* [WHAT TO WORK ON] The data is to be reproduced in full and without error.

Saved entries
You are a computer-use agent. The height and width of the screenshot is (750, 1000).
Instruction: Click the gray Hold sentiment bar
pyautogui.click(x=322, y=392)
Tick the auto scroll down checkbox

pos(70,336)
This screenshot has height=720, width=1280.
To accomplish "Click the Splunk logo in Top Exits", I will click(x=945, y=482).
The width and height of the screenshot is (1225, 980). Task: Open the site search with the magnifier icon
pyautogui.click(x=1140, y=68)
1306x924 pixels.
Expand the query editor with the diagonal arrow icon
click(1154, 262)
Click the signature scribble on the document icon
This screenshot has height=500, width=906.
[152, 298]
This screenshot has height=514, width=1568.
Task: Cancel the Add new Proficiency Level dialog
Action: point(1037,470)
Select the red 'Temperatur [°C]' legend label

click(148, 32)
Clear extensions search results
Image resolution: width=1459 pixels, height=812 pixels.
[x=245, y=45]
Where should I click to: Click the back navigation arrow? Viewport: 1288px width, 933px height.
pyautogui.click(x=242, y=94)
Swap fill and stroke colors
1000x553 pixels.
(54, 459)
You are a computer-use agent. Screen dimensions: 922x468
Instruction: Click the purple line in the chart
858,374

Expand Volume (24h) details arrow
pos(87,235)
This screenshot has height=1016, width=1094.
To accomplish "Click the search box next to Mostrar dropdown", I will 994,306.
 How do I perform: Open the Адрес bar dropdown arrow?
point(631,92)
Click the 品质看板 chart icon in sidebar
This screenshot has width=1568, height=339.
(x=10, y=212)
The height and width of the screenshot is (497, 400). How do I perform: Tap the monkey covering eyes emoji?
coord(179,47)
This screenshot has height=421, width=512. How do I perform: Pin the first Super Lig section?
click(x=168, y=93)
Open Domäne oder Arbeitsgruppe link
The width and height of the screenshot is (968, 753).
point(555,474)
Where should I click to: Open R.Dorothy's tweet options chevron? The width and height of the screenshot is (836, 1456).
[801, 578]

* [WRITTEN RESPONSE]
You are a computer-use agent. The height and width of the screenshot is (750, 1000).
Instruction: Click the gray Hold sentiment bar
pyautogui.click(x=322, y=392)
Tick the auto scroll down checkbox

pos(70,336)
This screenshot has height=720, width=1280.
To accomplish "Click the Splunk logo in Top Exits", I will click(x=945, y=482).
The width and height of the screenshot is (1225, 980). Task: Open the site search with the magnifier icon
pyautogui.click(x=1140, y=68)
1306x924 pixels.
Expand the query editor with the diagonal arrow icon
click(1154, 262)
Click the signature scribble on the document icon
This screenshot has height=500, width=906.
[152, 298]
This screenshot has height=514, width=1568.
Task: Cancel the Add new Proficiency Level dialog
Action: point(1037,470)
Select the red 'Temperatur [°C]' legend label

click(148, 32)
Clear extensions search results
Image resolution: width=1459 pixels, height=812 pixels.
[x=245, y=45]
Where should I click to: Click the back navigation arrow? Viewport: 1288px width, 933px height.
pyautogui.click(x=242, y=94)
Swap fill and stroke colors
1000x553 pixels.
(54, 459)
You are a computer-use agent. Screen dimensions: 922x468
Instruction: Click the purple line in the chart
858,374

Expand Volume (24h) details arrow
pos(87,235)
This screenshot has height=1016, width=1094.
To accomplish "Click the search box next to Mostrar dropdown", I will 994,306.
 How do I perform: Open the Адрес bar dropdown arrow?
point(631,92)
Click the 品质看板 chart icon in sidebar
This screenshot has width=1568, height=339.
(x=10, y=212)
The height and width of the screenshot is (497, 400). How do I perform: Tap the monkey covering eyes emoji?
coord(179,47)
This screenshot has height=421, width=512. How do I perform: Pin the first Super Lig section?
click(x=168, y=93)
Open Domäne oder Arbeitsgruppe link
The width and height of the screenshot is (968, 753).
point(555,474)
Where should I click to: Open R.Dorothy's tweet options chevron? The width and height of the screenshot is (836, 1456).
[801, 578]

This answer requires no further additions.